## Some records
--------------------------------

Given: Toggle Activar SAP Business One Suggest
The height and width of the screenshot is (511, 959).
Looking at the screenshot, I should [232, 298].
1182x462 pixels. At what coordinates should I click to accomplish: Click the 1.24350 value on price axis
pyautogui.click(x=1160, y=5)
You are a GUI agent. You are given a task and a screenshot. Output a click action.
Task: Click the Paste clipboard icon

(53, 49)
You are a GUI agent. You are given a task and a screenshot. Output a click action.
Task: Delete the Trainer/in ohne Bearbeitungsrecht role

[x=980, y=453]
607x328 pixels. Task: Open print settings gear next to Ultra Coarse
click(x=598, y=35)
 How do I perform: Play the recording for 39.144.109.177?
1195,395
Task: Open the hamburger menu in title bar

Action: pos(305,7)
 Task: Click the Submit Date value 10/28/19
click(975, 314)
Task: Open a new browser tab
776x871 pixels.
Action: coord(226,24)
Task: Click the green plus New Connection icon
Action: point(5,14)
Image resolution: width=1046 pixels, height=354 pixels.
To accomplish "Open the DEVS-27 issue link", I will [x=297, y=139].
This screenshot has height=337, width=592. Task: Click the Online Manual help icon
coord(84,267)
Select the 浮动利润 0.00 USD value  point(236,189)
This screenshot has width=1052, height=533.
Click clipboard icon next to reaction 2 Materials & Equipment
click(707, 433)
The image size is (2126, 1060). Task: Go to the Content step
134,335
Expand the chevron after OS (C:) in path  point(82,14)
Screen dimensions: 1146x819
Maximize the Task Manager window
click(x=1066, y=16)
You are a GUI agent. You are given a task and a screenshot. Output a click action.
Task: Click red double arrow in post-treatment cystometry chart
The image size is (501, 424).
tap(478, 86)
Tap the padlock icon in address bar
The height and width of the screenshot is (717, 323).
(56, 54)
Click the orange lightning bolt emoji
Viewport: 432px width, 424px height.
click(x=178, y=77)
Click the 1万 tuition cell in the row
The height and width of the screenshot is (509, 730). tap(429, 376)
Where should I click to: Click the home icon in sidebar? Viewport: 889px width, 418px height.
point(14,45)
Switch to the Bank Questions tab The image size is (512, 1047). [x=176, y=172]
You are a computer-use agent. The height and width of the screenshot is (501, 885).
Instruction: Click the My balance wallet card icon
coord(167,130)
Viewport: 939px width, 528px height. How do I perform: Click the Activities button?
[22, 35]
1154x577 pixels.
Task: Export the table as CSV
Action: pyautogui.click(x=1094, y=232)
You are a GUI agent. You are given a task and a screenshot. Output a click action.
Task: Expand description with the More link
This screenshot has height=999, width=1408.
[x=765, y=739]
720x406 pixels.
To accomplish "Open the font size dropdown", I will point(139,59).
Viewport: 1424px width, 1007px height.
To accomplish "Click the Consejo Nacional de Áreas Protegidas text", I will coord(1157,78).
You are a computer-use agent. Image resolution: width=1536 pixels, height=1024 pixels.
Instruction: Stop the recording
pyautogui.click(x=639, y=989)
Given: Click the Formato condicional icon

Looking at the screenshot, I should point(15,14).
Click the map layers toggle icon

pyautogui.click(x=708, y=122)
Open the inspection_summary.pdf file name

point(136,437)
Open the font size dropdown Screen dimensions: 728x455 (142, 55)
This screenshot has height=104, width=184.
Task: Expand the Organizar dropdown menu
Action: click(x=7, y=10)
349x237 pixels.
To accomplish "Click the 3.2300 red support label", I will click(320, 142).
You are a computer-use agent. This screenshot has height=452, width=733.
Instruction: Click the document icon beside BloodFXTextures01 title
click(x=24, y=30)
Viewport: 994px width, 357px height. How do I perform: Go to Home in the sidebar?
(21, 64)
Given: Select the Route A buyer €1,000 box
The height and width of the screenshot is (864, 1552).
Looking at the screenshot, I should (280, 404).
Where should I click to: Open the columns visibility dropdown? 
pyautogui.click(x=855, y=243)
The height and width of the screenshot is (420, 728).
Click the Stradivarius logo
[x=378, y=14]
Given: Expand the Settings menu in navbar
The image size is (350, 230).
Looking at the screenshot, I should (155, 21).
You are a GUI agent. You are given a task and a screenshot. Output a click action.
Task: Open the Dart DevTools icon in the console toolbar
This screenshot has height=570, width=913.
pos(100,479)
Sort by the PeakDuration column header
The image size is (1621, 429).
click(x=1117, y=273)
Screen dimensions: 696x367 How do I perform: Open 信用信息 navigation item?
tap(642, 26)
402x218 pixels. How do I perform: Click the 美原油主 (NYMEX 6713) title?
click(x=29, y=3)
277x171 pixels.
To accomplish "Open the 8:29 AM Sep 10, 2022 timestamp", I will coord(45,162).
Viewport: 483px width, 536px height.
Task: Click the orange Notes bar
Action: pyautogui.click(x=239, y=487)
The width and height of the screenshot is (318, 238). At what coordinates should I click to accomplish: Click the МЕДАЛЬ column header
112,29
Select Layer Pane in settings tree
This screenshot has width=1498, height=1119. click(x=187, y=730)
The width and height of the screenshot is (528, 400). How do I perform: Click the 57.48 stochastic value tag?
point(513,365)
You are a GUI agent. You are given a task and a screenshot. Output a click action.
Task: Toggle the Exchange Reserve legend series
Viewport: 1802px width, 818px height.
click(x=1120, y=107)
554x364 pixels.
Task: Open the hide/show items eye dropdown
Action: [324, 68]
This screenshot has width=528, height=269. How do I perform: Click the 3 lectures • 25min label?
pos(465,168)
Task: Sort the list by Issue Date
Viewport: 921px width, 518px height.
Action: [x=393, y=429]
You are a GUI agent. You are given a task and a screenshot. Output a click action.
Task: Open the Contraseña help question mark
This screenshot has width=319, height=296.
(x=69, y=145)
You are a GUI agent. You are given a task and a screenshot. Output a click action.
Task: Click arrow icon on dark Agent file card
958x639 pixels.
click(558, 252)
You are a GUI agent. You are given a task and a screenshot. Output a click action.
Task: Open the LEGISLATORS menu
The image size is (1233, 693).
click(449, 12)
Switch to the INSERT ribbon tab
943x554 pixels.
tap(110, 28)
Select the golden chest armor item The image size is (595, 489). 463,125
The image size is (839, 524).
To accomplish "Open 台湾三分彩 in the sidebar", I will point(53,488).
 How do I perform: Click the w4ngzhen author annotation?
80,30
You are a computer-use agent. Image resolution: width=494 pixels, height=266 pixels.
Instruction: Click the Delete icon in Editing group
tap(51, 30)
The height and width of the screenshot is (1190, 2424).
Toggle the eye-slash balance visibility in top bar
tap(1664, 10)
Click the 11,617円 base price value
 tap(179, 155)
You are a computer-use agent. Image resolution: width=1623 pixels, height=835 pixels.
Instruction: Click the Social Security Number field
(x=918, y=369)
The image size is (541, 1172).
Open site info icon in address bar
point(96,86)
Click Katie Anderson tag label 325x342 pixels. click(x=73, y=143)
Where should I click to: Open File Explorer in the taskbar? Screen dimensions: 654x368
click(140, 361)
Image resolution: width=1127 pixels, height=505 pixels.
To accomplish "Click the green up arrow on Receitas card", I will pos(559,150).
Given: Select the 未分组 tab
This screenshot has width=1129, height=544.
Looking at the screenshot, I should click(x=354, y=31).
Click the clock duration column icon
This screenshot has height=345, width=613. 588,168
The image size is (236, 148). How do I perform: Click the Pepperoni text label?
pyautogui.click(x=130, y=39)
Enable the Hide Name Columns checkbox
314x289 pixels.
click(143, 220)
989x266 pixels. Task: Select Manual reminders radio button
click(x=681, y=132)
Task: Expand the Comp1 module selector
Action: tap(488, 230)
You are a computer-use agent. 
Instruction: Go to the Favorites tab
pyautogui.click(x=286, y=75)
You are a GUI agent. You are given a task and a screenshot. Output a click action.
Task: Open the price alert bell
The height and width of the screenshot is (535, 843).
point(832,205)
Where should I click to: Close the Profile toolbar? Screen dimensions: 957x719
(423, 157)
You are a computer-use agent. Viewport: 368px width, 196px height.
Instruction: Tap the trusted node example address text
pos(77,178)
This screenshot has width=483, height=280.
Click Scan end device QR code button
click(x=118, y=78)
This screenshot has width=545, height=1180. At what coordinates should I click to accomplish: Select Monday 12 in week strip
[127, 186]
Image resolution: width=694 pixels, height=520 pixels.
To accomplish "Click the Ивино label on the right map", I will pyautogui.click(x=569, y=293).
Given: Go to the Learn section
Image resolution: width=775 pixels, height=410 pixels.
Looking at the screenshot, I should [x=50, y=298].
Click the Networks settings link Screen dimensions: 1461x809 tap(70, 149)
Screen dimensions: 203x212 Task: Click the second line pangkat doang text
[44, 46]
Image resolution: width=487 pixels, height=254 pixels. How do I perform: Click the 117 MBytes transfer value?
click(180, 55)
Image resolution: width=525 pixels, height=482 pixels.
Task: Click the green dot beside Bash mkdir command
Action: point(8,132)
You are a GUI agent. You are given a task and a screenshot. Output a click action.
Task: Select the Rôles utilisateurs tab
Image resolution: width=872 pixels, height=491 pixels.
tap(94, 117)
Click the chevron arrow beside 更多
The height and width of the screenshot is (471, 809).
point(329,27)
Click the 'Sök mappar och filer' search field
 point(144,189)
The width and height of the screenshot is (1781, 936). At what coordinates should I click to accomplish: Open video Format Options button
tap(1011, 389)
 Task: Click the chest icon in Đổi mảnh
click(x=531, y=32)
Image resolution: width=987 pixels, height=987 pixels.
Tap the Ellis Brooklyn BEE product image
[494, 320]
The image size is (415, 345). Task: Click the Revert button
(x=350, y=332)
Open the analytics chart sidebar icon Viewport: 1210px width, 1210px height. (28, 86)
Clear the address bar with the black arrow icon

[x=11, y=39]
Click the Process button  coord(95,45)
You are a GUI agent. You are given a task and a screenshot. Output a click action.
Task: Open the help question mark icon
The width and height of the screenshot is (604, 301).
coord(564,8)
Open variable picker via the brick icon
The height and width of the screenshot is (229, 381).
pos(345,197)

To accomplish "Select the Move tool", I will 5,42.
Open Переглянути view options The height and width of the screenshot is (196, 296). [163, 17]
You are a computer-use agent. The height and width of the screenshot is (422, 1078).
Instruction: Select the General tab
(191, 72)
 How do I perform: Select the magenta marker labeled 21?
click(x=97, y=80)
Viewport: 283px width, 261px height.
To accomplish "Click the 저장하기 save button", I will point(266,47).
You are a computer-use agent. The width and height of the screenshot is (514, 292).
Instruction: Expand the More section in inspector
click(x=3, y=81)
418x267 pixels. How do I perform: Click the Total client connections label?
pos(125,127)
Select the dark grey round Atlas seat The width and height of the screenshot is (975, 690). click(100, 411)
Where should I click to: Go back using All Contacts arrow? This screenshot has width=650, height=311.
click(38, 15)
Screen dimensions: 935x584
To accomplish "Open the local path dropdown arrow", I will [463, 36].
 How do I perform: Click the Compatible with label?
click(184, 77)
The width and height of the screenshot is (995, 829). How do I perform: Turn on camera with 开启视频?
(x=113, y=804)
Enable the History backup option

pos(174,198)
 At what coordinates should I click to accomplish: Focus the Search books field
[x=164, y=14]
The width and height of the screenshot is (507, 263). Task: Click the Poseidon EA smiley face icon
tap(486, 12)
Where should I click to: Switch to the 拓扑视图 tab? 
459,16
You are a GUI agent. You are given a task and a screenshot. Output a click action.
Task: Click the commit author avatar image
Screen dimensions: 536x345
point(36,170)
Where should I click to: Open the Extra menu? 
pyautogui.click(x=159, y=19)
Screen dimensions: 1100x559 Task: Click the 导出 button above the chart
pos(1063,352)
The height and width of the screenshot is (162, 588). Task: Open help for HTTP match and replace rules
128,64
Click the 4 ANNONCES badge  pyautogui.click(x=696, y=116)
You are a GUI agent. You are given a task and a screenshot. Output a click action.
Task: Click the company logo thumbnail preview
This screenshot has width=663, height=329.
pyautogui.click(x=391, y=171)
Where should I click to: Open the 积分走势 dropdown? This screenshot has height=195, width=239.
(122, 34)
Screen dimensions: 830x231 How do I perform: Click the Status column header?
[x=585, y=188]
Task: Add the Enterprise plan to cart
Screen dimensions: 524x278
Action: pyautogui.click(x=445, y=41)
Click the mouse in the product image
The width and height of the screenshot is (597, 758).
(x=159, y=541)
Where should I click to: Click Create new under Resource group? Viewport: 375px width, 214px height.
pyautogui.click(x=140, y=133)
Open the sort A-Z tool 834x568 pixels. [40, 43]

--------------------------------

Can you rewrite the records starting at "Given: Expand the Settings menu in navbar" and ending at "This screenshot has width=1498, height=1119.", changing "column header" to "column title" and leaving everything else the same?

Given: Expand the Settings menu in navbar
The image size is (350, 230).
Looking at the screenshot, I should (155, 21).
You are a GUI agent. You are given a task and a screenshot. Output a click action.
Task: Open the Dart DevTools icon in the console toolbar
This screenshot has height=570, width=913.
pos(100,479)
Sort by the PeakDuration column title
The image size is (1621, 429).
click(x=1117, y=273)
Screen dimensions: 696x367 How do I perform: Open 信用信息 navigation item?
tap(642, 26)
402x218 pixels. How do I perform: Click the 美原油主 (NYMEX 6713) title?
click(x=29, y=3)
277x171 pixels.
To accomplish "Open the 8:29 AM Sep 10, 2022 timestamp", I will coord(45,162).
Viewport: 483px width, 536px height.
Task: Click the orange Notes bar
Action: pyautogui.click(x=239, y=487)
The width and height of the screenshot is (318, 238). At what coordinates should I click to accomplish: Click the МЕДАЛЬ column title
112,29
Select Layer Pane in settings tree
This screenshot has width=1498, height=1119. click(x=187, y=730)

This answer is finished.